Problem statement: Every line of the material must come back exactly as given.

Listed records:
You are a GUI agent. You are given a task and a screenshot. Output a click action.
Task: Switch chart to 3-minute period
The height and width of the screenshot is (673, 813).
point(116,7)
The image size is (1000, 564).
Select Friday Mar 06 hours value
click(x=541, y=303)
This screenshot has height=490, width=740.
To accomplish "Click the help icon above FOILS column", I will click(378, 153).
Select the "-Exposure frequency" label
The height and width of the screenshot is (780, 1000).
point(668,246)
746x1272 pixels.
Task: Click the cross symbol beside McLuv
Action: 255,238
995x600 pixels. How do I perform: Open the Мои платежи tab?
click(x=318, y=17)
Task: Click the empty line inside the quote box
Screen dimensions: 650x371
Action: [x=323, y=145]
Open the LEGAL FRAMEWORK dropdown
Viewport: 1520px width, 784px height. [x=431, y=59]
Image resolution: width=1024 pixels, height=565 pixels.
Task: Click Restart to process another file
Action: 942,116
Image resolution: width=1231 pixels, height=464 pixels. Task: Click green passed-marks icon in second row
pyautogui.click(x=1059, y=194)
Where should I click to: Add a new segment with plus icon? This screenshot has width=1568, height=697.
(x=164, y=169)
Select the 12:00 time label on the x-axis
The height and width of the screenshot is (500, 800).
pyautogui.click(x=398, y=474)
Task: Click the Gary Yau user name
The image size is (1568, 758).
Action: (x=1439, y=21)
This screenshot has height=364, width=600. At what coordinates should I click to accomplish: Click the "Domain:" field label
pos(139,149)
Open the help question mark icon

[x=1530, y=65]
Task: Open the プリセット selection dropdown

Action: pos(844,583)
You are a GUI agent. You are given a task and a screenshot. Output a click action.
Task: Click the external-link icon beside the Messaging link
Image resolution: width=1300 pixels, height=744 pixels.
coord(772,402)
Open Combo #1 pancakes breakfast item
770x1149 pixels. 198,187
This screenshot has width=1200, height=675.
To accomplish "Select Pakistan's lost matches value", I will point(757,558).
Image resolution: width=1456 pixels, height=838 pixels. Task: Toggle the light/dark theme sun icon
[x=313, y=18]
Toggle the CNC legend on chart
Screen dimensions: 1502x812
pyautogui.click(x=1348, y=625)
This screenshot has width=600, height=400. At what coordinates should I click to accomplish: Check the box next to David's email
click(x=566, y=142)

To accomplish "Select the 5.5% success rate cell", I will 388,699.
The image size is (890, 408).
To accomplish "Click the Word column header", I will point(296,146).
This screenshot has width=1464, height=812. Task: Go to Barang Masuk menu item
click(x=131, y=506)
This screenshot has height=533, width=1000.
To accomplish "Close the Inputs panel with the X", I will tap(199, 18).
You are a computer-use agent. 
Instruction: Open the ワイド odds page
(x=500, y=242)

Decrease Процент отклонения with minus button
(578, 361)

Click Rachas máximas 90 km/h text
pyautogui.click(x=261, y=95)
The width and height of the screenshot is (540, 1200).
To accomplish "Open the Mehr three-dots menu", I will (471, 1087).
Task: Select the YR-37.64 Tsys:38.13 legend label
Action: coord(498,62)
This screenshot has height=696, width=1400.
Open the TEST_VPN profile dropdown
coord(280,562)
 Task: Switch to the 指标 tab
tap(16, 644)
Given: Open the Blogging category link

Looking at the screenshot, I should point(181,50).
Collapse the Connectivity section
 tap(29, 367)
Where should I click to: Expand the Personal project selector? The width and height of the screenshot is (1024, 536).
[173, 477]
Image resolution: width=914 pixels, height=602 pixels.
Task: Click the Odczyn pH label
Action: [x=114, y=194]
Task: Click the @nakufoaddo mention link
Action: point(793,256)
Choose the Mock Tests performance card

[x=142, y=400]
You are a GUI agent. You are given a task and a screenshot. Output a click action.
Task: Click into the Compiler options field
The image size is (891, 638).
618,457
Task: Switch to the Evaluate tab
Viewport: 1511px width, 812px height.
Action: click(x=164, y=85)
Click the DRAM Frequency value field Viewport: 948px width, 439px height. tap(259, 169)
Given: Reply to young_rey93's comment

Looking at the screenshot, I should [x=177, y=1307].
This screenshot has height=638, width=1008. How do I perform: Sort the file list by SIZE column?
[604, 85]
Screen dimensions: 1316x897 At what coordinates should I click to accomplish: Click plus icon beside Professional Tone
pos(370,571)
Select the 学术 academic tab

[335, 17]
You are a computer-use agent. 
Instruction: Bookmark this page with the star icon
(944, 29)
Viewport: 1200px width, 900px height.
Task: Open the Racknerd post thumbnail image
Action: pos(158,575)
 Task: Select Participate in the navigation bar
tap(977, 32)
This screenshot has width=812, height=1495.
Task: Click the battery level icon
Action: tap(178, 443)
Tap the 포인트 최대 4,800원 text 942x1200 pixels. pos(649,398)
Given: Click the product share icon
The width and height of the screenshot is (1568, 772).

Exercise answer:
You are a GUI agent. You are given a task and a screenshot. Output a click action.
Task: Switch chart to 3-minute period
The height and width of the screenshot is (673, 813).
point(116,7)
The image size is (1000, 564).
Select Friday Mar 06 hours value
click(x=541, y=303)
This screenshot has height=490, width=740.
To accomplish "Click the help icon above FOILS column", I will click(378, 153).
Select the "-Exposure frequency" label
The height and width of the screenshot is (780, 1000).
point(668,246)
746x1272 pixels.
Task: Click the cross symbol beside McLuv
Action: 255,238
995x600 pixels. How do I perform: Open the Мои платежи tab?
click(x=318, y=17)
Task: Click the empty line inside the quote box
Screen dimensions: 650x371
Action: [x=323, y=145]
Open the LEGAL FRAMEWORK dropdown
Viewport: 1520px width, 784px height. [x=431, y=59]
Image resolution: width=1024 pixels, height=565 pixels.
Task: Click Restart to process another file
Action: 942,116
Image resolution: width=1231 pixels, height=464 pixels. Task: Click green passed-marks icon in second row
pyautogui.click(x=1059, y=194)
Where should I click to: Add a new segment with plus icon? This screenshot has width=1568, height=697.
(x=164, y=169)
Select the 12:00 time label on the x-axis
The height and width of the screenshot is (500, 800).
pyautogui.click(x=398, y=474)
Task: Click the Gary Yau user name
The image size is (1568, 758).
Action: (x=1439, y=21)
This screenshot has height=364, width=600. At what coordinates should I click to accomplish: Click the "Domain:" field label
pos(139,149)
Open the help question mark icon

[x=1530, y=65]
Task: Open the プリセット selection dropdown

Action: pos(844,583)
You are a GUI agent. You are given a task and a screenshot. Output a click action.
Task: Click the external-link icon beside the Messaging link
Image resolution: width=1300 pixels, height=744 pixels.
coord(772,402)
Open Combo #1 pancakes breakfast item
770x1149 pixels. 198,187
This screenshot has width=1200, height=675.
To accomplish "Select Pakistan's lost matches value", I will point(757,558).
Image resolution: width=1456 pixels, height=838 pixels. Task: Toggle the light/dark theme sun icon
[x=313, y=18]
Toggle the CNC legend on chart
Screen dimensions: 1502x812
pyautogui.click(x=1348, y=625)
This screenshot has width=600, height=400. At what coordinates should I click to accomplish: Check the box next to David's email
click(x=566, y=142)

To accomplish "Select the 5.5% success rate cell", I will 388,699.
The image size is (890, 408).
To accomplish "Click the Word column header", I will point(296,146).
This screenshot has width=1464, height=812. Task: Go to Barang Masuk menu item
click(x=131, y=506)
This screenshot has height=533, width=1000.
To accomplish "Close the Inputs panel with the X", I will tap(199, 18).
You are a computer-use agent. 
Instruction: Open the ワイド odds page
(x=500, y=242)

Decrease Процент отклонения with minus button
(578, 361)

Click Rachas máximas 90 km/h text
pyautogui.click(x=261, y=95)
The width and height of the screenshot is (540, 1200).
To accomplish "Open the Mehr three-dots menu", I will (471, 1087).
Task: Select the YR-37.64 Tsys:38.13 legend label
Action: coord(498,62)
This screenshot has height=696, width=1400.
Open the TEST_VPN profile dropdown
coord(280,562)
 Task: Switch to the 指标 tab
tap(16, 644)
Given: Open the Blogging category link

Looking at the screenshot, I should point(181,50).
Collapse the Connectivity section
 tap(29, 367)
Where should I click to: Expand the Personal project selector? The width and height of the screenshot is (1024, 536).
[173, 477]
Image resolution: width=914 pixels, height=602 pixels.
Task: Click the Odczyn pH label
Action: [x=114, y=194]
Task: Click the @nakufoaddo mention link
Action: point(793,256)
Choose the Mock Tests performance card

[x=142, y=400]
You are a GUI agent. You are given a task and a screenshot. Output a click action.
Task: Click into the Compiler options field
The image size is (891, 638).
618,457
Task: Switch to the Evaluate tab
Viewport: 1511px width, 812px height.
Action: click(x=164, y=85)
Click the DRAM Frequency value field Viewport: 948px width, 439px height. tap(259, 169)
Given: Reply to young_rey93's comment

Looking at the screenshot, I should [x=177, y=1307].
This screenshot has height=638, width=1008. How do I perform: Sort the file list by SIZE column?
[604, 85]
Screen dimensions: 1316x897 At what coordinates should I click to accomplish: Click plus icon beside Professional Tone
pos(370,571)
Select the 学术 academic tab

[335, 17]
You are a computer-use agent. 
Instruction: Bookmark this page with the star icon
(944, 29)
Viewport: 1200px width, 900px height.
Task: Open the Racknerd post thumbnail image
Action: pos(158,575)
 Task: Select Participate in the navigation bar
tap(977, 32)
This screenshot has width=812, height=1495.
Task: Click the battery level icon
Action: tap(178, 443)
Tap the 포인트 최대 4,800원 text 942x1200 pixels. pos(649,398)
Given: Click the product share icon
The width and height of the screenshot is (1568, 772).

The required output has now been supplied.